# What is required
Every entry is to be reproduced word for word, but the images are not.

(Provided records)

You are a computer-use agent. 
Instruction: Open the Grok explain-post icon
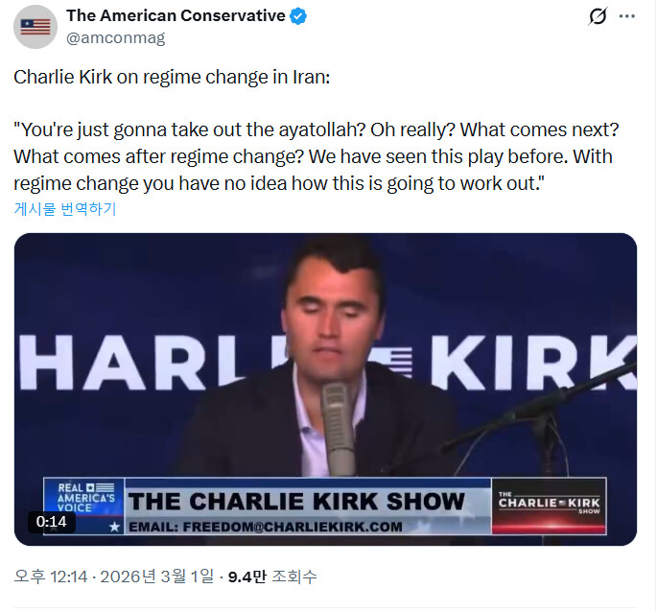(x=598, y=16)
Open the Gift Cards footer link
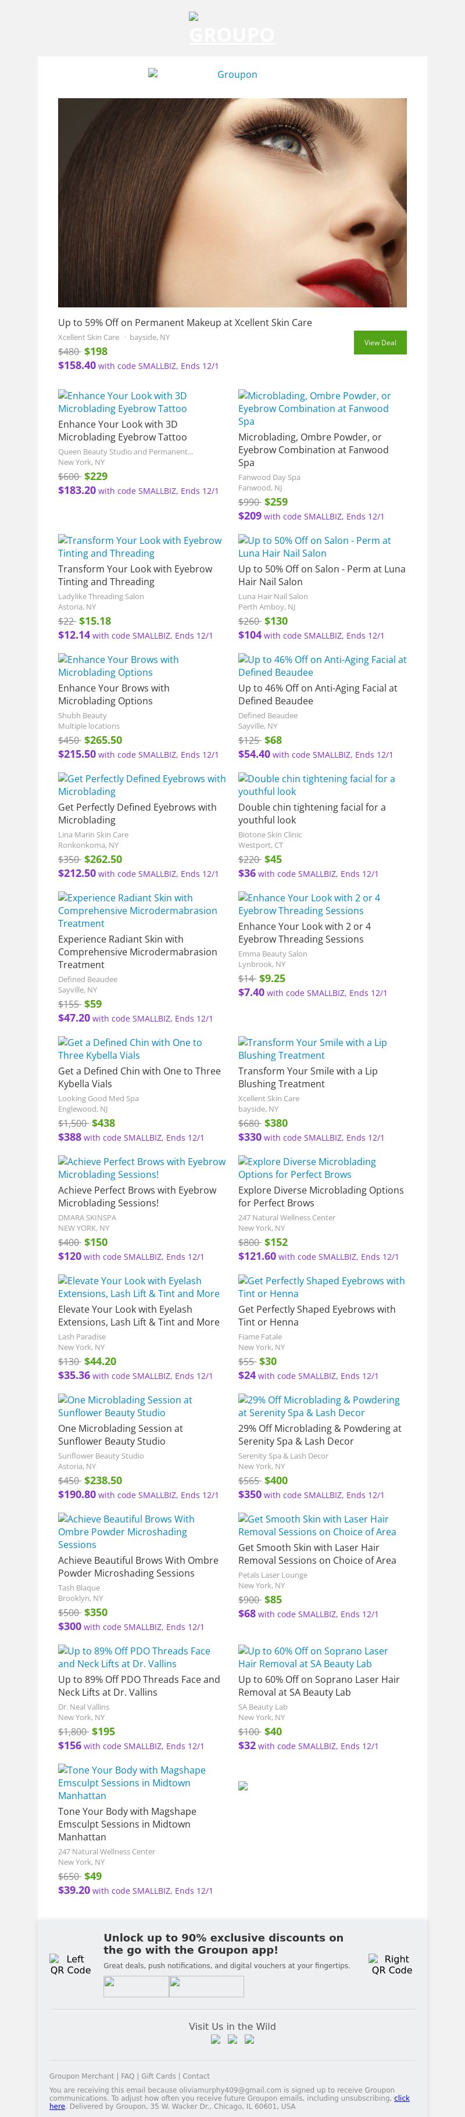This screenshot has width=465, height=2117. 159,2076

(End Provided records)

# Solution to the problem
You are a computer-use agent. 
Instruction: Open the Grok explain-post icon
(x=598, y=16)
Open the Gift Cards footer link
This screenshot has width=465, height=2117. 159,2076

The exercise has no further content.